(Stored entries)

↓↓↓

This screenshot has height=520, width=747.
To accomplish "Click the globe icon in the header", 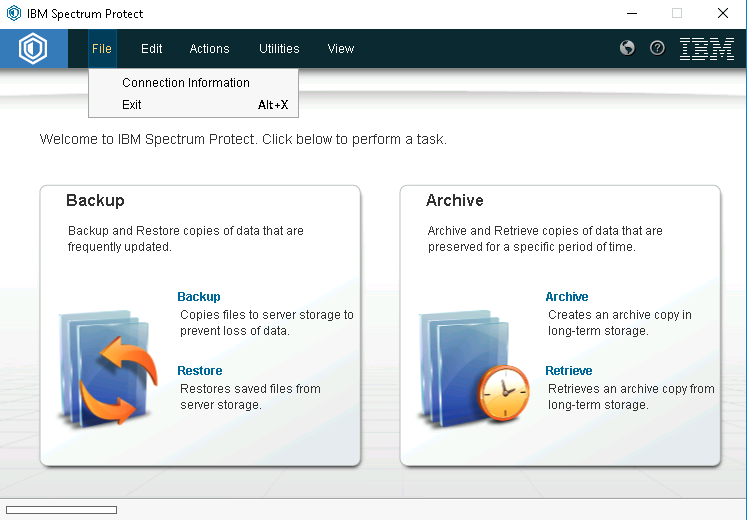I will tap(627, 48).
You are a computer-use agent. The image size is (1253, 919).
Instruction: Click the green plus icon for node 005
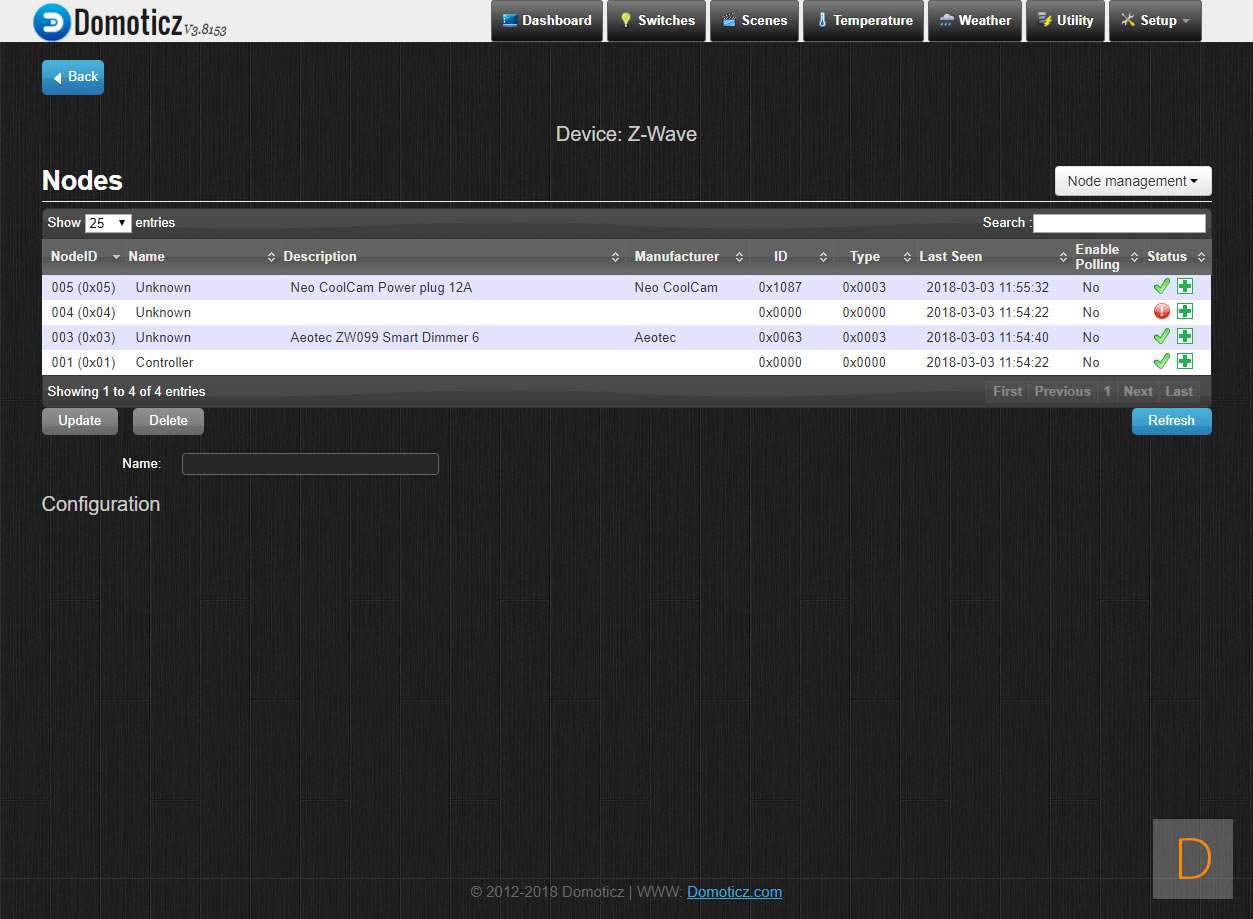click(x=1185, y=287)
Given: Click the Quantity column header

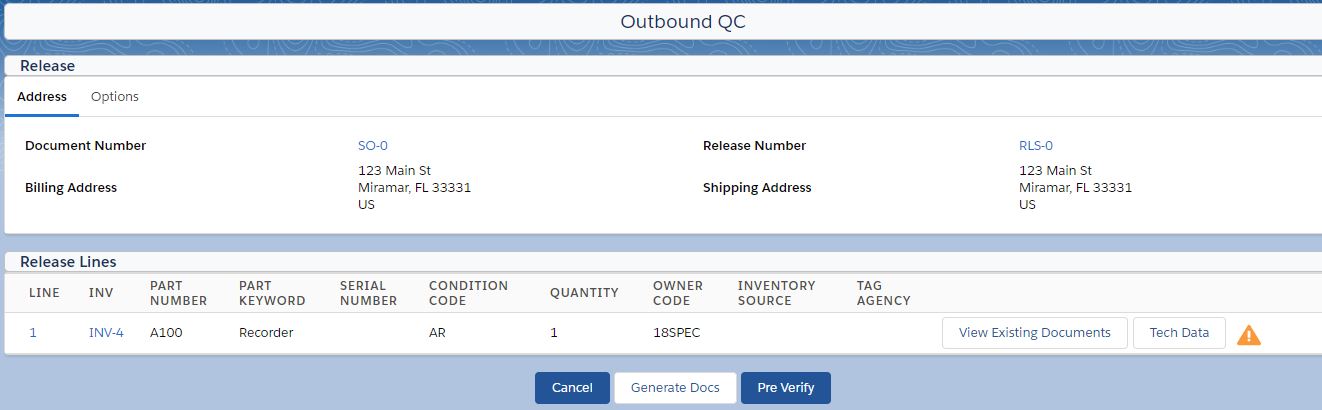Looking at the screenshot, I should pyautogui.click(x=584, y=293).
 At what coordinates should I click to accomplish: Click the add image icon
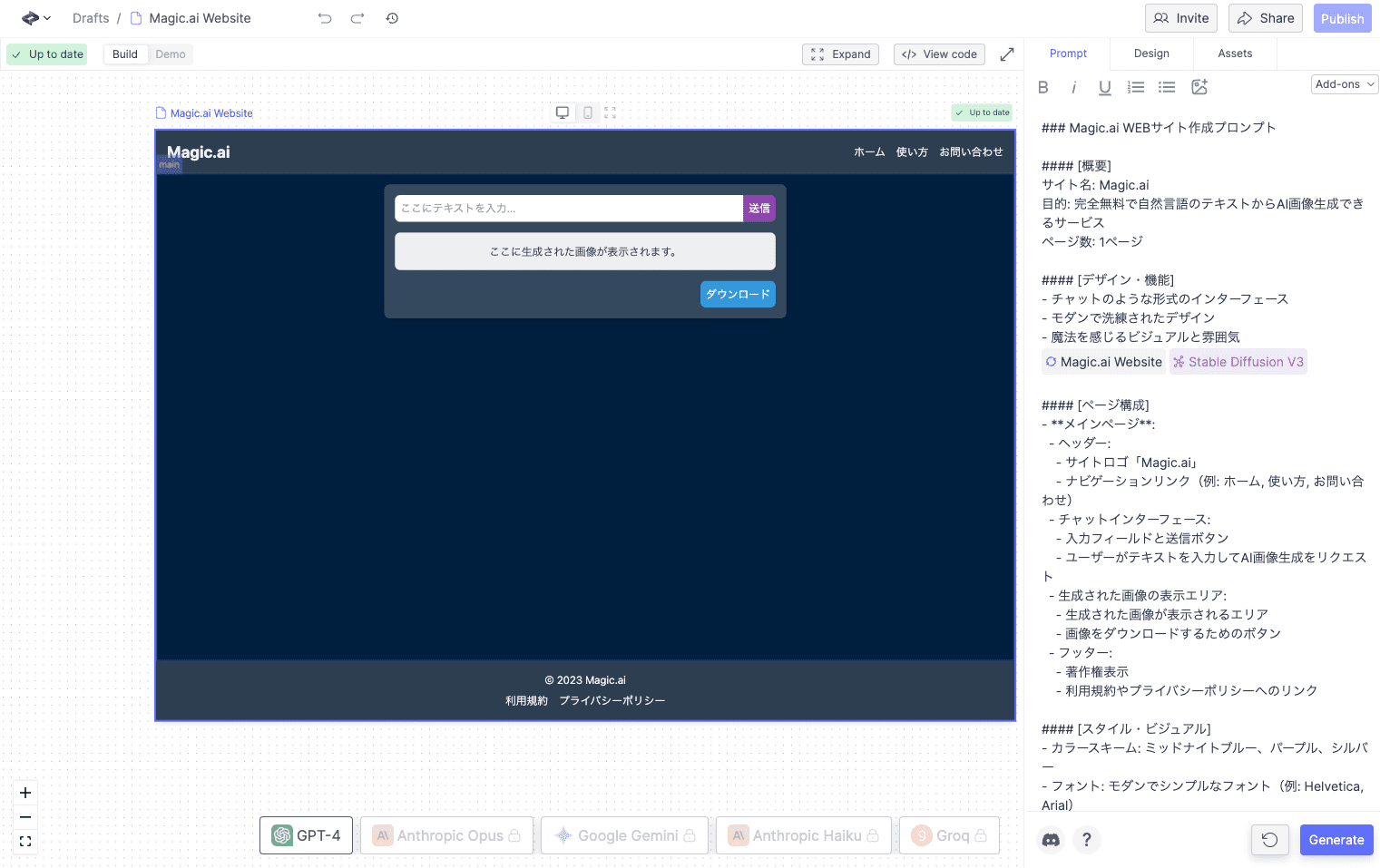pos(1199,87)
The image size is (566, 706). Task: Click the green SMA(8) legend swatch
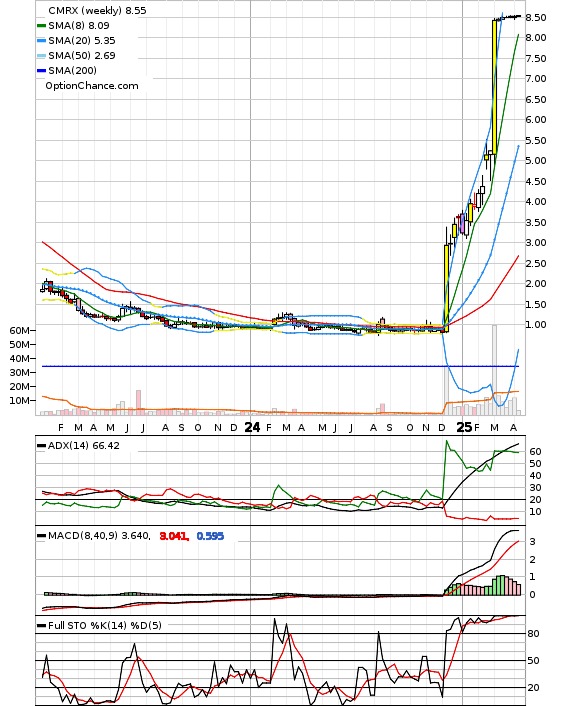pos(41,26)
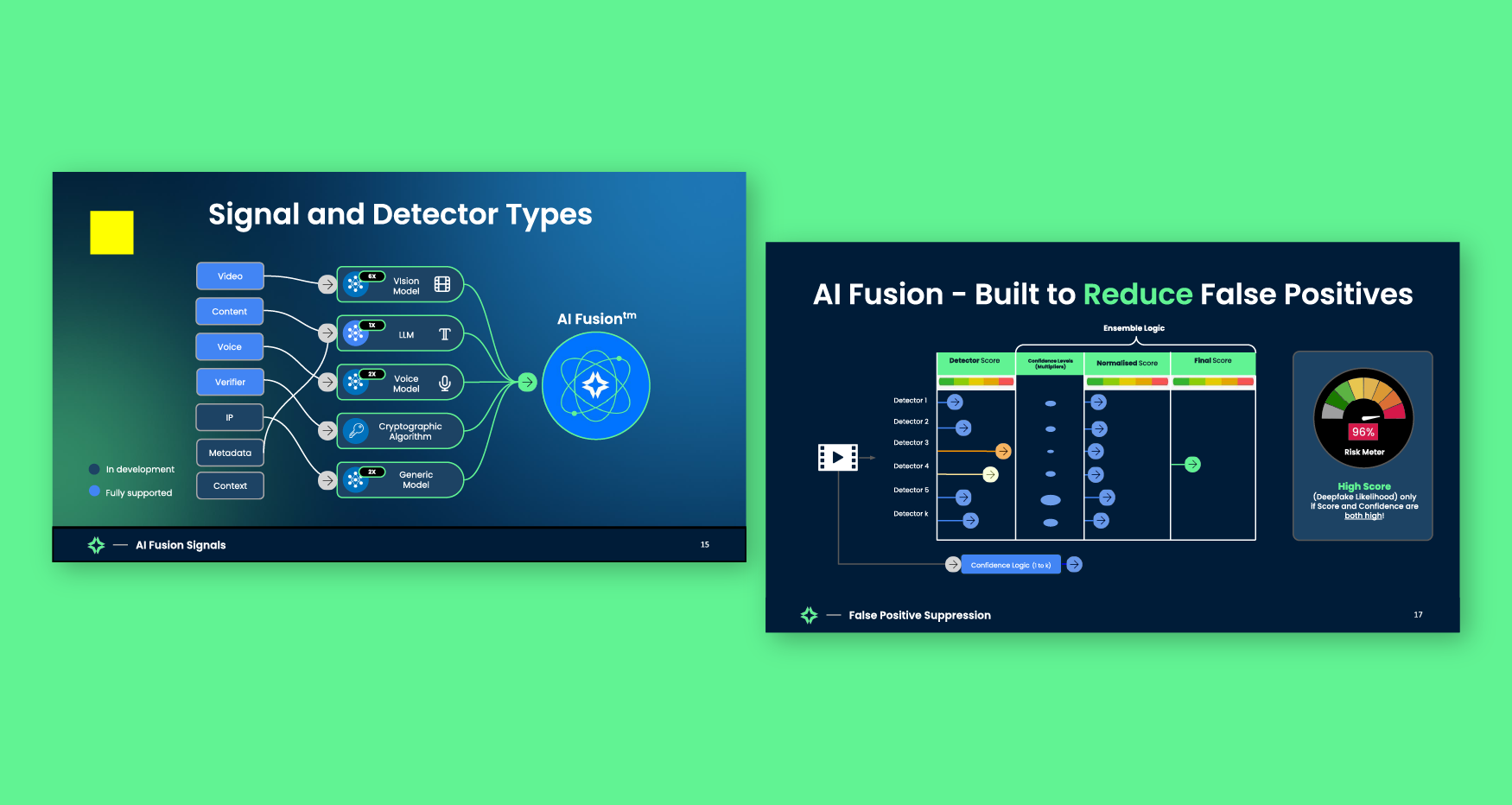Click the microphone icon in Voice Model
Viewport: 1512px width, 805px height.
pyautogui.click(x=445, y=383)
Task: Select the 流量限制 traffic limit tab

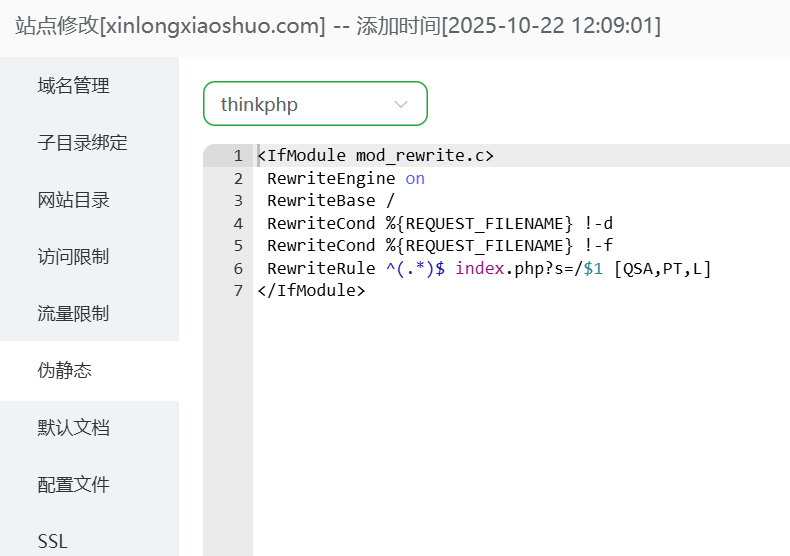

↑↑↑

BRIEF
Your output should consist solely of the lines from the line containing "At what coordinates" through the end of the data above, copied exactly, with images removed.

PROBLEM SOLUTION
 At what coordinates should I click to accomplish: Click the add image icon
pos(1199,87)
The image size is (566, 706). Task: Click the green SMA(8) legend swatch
pos(41,26)
Click the microphone icon in Voice Model
Viewport: 1512px width, 805px height.
pyautogui.click(x=445, y=383)
Task: Select the 流量限制 traffic limit tab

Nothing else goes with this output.